一方、同社は親会社の中国航空工業集団(AVIC)との資産交換を通じて東安汽車動力を手放しており、11年度決算から自動車エンジン部門が消える。同部門は売上高の43%、利益の51%を占めるだけに、BOCIは収益への影響は避けられないとみている。

同社は08年に事業再編に着手し、10年には親会社からの複数の資産取得に合意。これにより、航空機関連の専業メーカーに転身する運びとなった。まずは10年3月に中航蘭飛、中航凱天を買収し、その後、この2社を子会社AVIC Avionicsに注入。さらに6月にはAVIC Avionicsが同社や親会社AVICを含む4社に対して新株割当増資を実施し、AVIC Avionicsの下、中航蘭飛、中航凱天を含む航空電子関連会社6社を統合する計画を決めた。取引完了に伴い、AVIC Avionicsに対するアビチャイナの持ち株比率は現在の49.93%から44.25%に低下する。BOCIによれば、統合の対象となる6社は収益力が高く、全体の純利益率は12.5%。アビチャイナへの利益寄与は11年に約5000万元(BOCIが設定した予想純利益の約8%)に達する見通しという。また、同社はその後11年1月に、親会社から天津航空機電を全面買収する計画を発表。3月には親会社との資産交換で取得した中航光電科技をAVIC Avionicsに組み込んだ。

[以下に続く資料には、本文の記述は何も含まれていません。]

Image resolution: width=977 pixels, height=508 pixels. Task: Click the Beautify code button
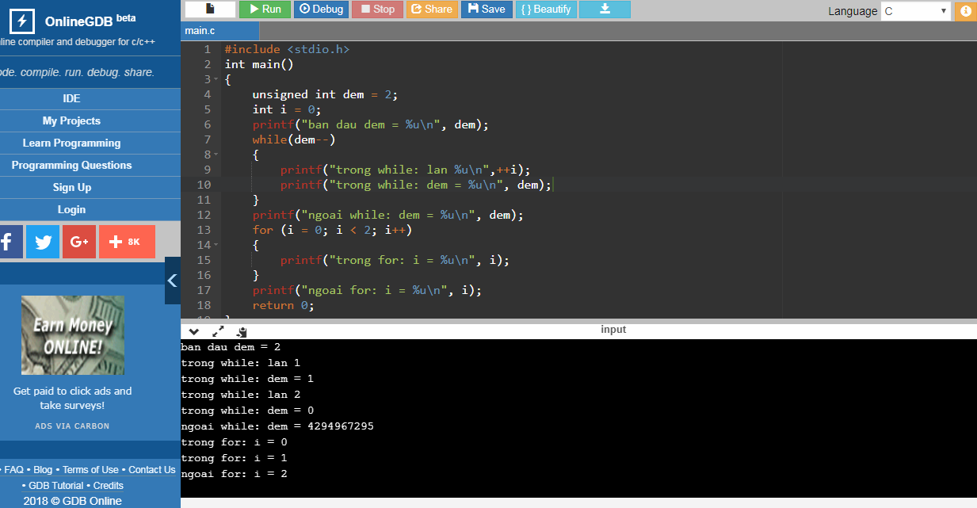click(546, 10)
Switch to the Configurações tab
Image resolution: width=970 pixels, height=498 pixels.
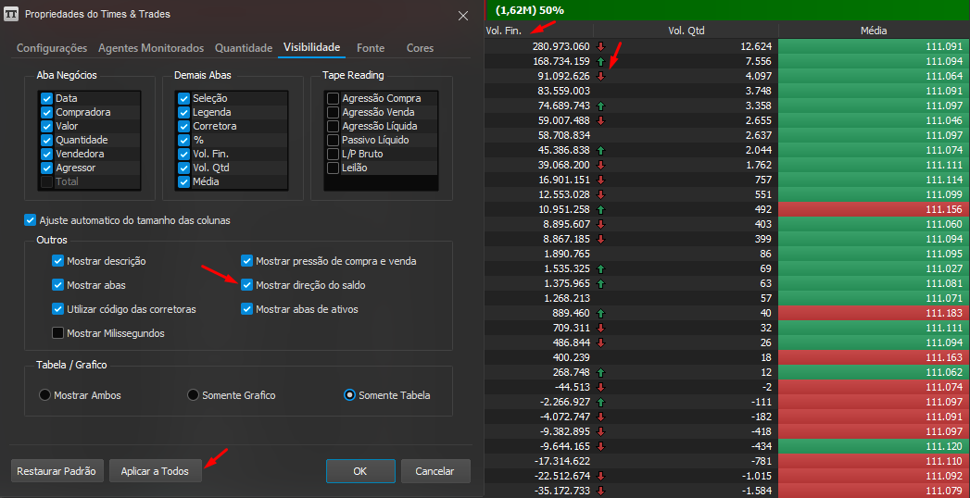[52, 47]
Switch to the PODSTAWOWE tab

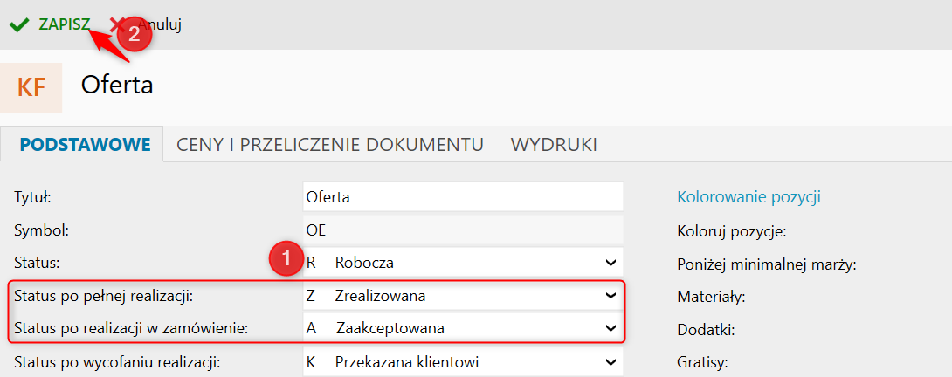pos(82,143)
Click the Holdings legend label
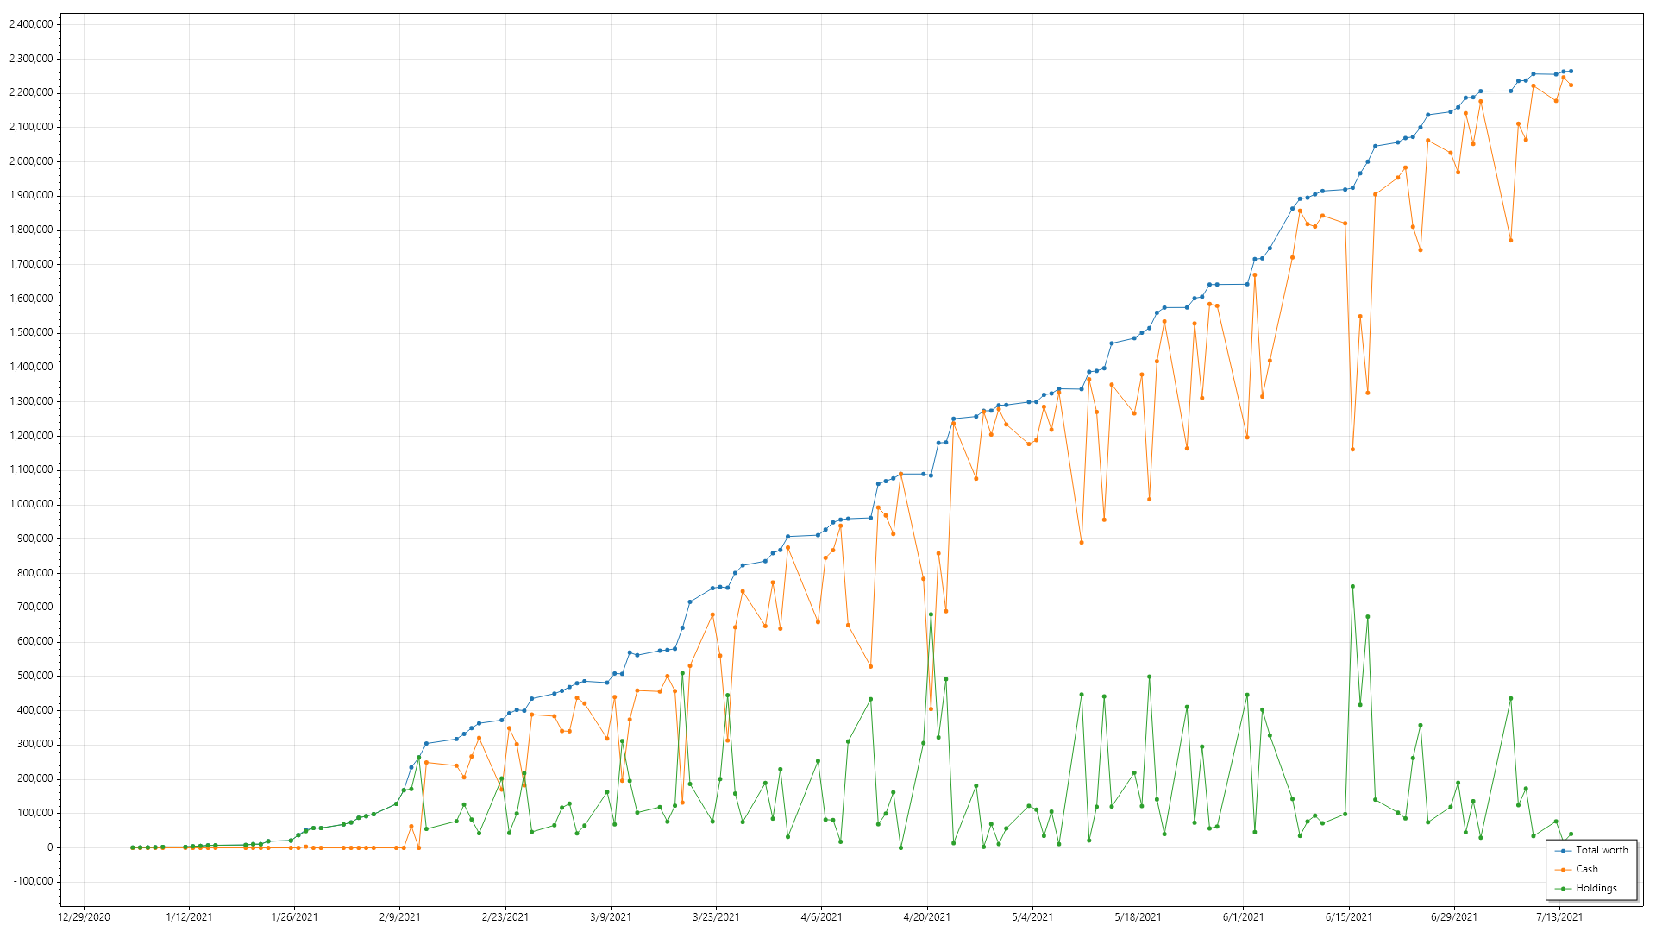The image size is (1656, 932). point(1596,889)
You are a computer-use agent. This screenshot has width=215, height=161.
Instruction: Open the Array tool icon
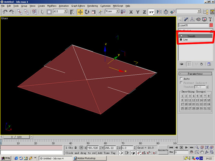pyautogui.click(x=166, y=12)
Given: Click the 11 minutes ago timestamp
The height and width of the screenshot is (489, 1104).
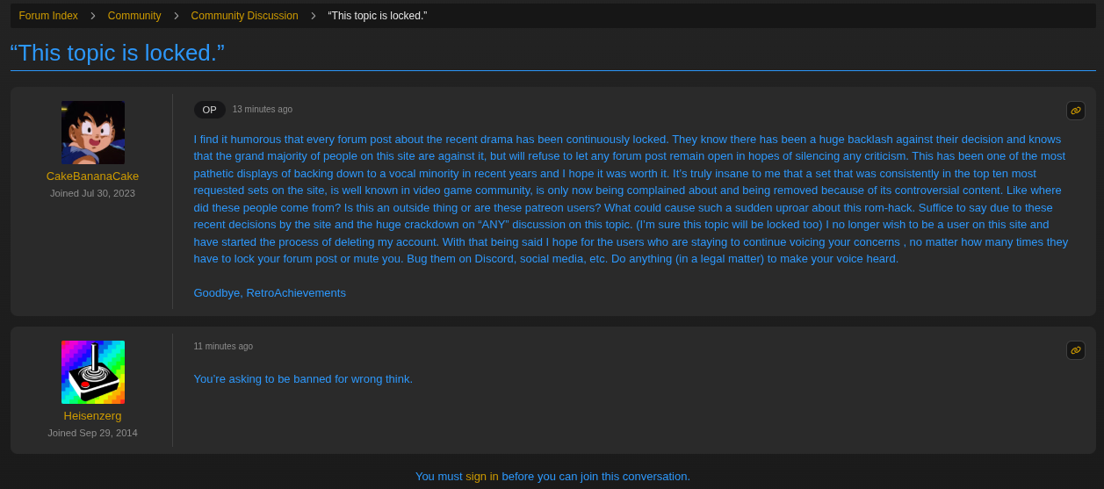Looking at the screenshot, I should (x=223, y=346).
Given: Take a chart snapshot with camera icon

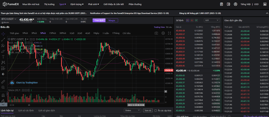Looking at the screenshot, I should click(x=156, y=33).

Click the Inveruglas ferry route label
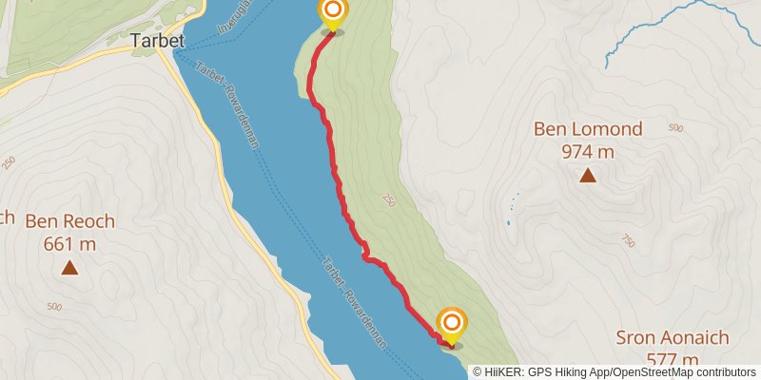232,18
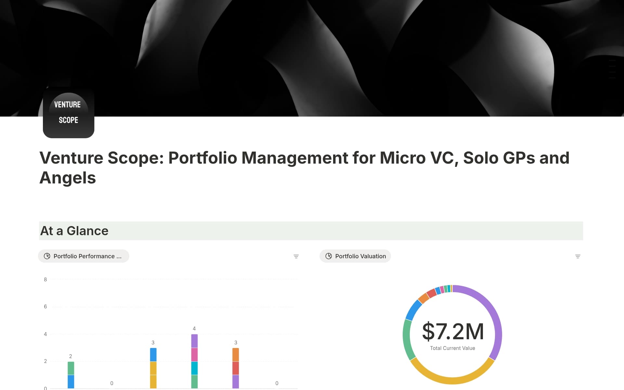Viewport: 624px width, 390px height.
Task: Open filter menu for Portfolio Performance chart
Action: pyautogui.click(x=296, y=257)
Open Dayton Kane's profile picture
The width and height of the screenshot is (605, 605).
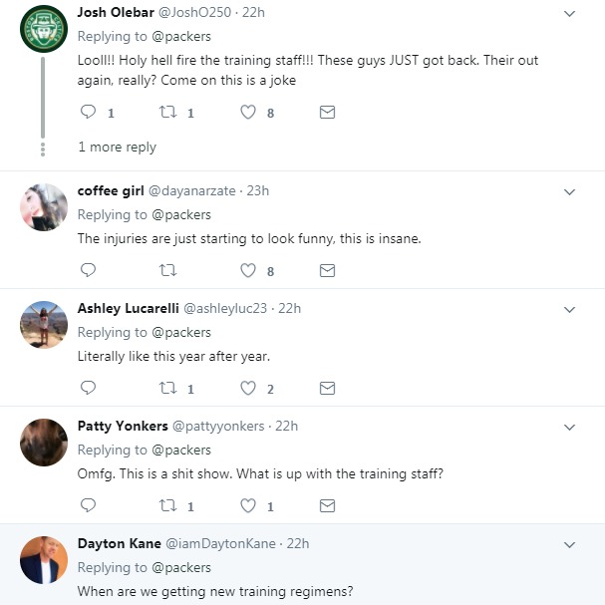43,560
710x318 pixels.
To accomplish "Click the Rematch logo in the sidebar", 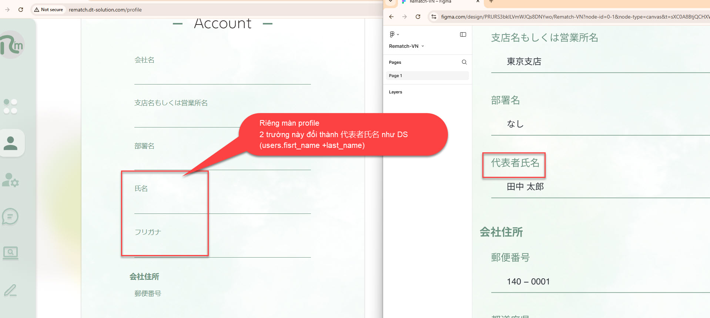I will (x=12, y=45).
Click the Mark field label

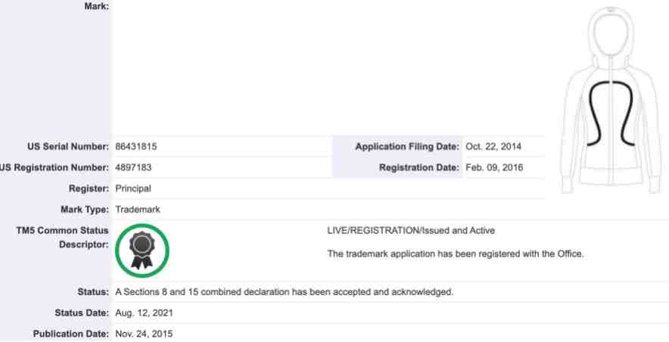96,6

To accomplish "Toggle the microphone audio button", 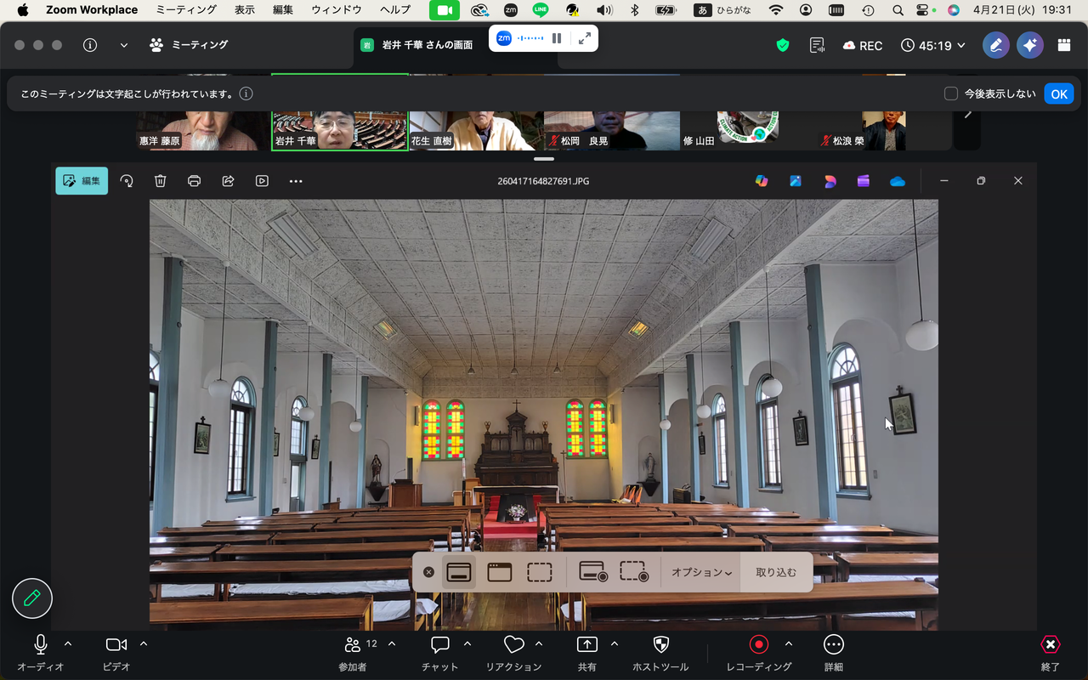I will [x=41, y=644].
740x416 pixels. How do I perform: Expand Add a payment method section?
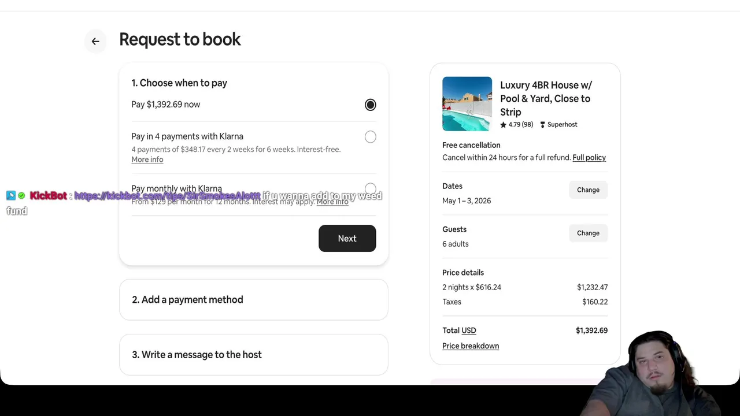(x=253, y=300)
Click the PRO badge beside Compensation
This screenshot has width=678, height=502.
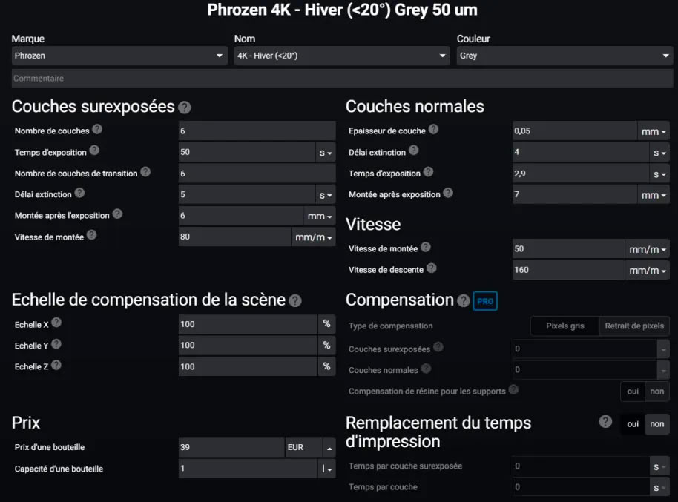tap(484, 300)
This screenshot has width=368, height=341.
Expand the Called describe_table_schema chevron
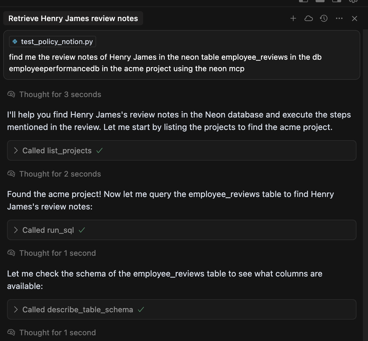tap(16, 309)
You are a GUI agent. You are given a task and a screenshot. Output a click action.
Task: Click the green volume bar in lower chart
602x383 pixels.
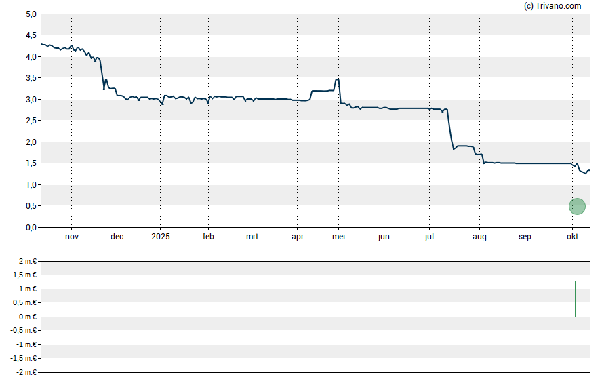pos(576,298)
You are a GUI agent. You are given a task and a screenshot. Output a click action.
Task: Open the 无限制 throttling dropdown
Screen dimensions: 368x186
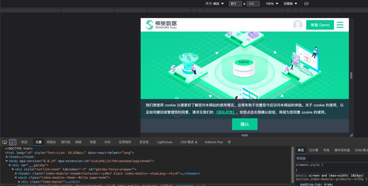290,4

10年通期には販売管理費が7700万元に膨らんだが、これは主に事業再編やヘリ販売の急増、研究開発費の拡大によるものであり、BOCIは同社のコスト管理能力を前向きに受け止めている。また、同期には受取利息の伸びを受け、正味財務コストが前年を58%下回る2878万元に減少した。

BOCIは親会社との資産交換を受けた収益の減少を見込み、2011-12年の予想純利益を下方修正したが、目標株価を現行水準に維持。同社株価の先行きに対して強気の見方を継続している。